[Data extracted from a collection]

++++++++

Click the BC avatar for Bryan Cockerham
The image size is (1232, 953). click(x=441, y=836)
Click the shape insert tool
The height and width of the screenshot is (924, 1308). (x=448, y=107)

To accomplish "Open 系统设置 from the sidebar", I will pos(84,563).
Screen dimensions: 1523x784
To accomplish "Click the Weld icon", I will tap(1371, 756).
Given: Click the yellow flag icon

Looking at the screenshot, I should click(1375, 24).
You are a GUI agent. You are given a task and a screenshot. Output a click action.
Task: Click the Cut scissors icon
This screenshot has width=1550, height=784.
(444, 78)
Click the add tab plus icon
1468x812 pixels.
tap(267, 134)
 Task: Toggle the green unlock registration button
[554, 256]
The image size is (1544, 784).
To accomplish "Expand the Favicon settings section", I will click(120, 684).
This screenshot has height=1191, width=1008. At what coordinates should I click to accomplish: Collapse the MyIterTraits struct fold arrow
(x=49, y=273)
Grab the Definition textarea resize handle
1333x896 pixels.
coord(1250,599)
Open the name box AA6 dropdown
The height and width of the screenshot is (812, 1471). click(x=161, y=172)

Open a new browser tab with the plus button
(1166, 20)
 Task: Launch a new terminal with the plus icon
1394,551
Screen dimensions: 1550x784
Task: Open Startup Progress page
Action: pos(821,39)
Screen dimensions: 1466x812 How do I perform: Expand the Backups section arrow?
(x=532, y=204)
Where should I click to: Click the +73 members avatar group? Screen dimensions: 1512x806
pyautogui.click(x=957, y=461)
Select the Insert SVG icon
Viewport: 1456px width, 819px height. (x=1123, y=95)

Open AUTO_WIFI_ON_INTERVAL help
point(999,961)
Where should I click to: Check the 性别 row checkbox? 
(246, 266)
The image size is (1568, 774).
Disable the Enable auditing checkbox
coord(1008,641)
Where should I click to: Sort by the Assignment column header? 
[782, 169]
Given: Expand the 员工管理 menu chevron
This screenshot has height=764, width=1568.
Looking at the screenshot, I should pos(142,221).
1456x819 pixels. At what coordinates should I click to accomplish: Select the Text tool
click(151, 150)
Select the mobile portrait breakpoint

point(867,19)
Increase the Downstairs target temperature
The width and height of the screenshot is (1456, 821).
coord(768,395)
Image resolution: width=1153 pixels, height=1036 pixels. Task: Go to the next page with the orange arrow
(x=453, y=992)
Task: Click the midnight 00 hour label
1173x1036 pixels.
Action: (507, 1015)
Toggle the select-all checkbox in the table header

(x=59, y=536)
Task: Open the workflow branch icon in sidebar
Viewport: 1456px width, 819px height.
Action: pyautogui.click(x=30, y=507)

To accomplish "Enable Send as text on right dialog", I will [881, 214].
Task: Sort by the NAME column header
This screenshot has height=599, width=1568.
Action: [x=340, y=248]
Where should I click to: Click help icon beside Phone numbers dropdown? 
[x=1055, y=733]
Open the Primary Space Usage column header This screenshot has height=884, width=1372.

++++++++

[What is required]
Copy the records above exactly, starting at the line that contains "The width and" and ending at the last line, and leave out all earlier lines.

[Reply]
The width and height of the screenshot is (1456, 821).
coord(768,395)
Image resolution: width=1153 pixels, height=1036 pixels. Task: Go to the next page with the orange arrow
(x=453, y=992)
Task: Click the midnight 00 hour label
1173x1036 pixels.
Action: (507, 1015)
Toggle the select-all checkbox in the table header

(x=59, y=536)
Task: Open the workflow branch icon in sidebar
Viewport: 1456px width, 819px height.
Action: pyautogui.click(x=30, y=507)

To accomplish "Enable Send as text on right dialog", I will [881, 214].
Task: Sort by the NAME column header
This screenshot has height=599, width=1568.
Action: [x=340, y=248]
Where should I click to: Click help icon beside Phone numbers dropdown? 
[x=1055, y=733]
Open the Primary Space Usage column header This screenshot has height=884, width=1372.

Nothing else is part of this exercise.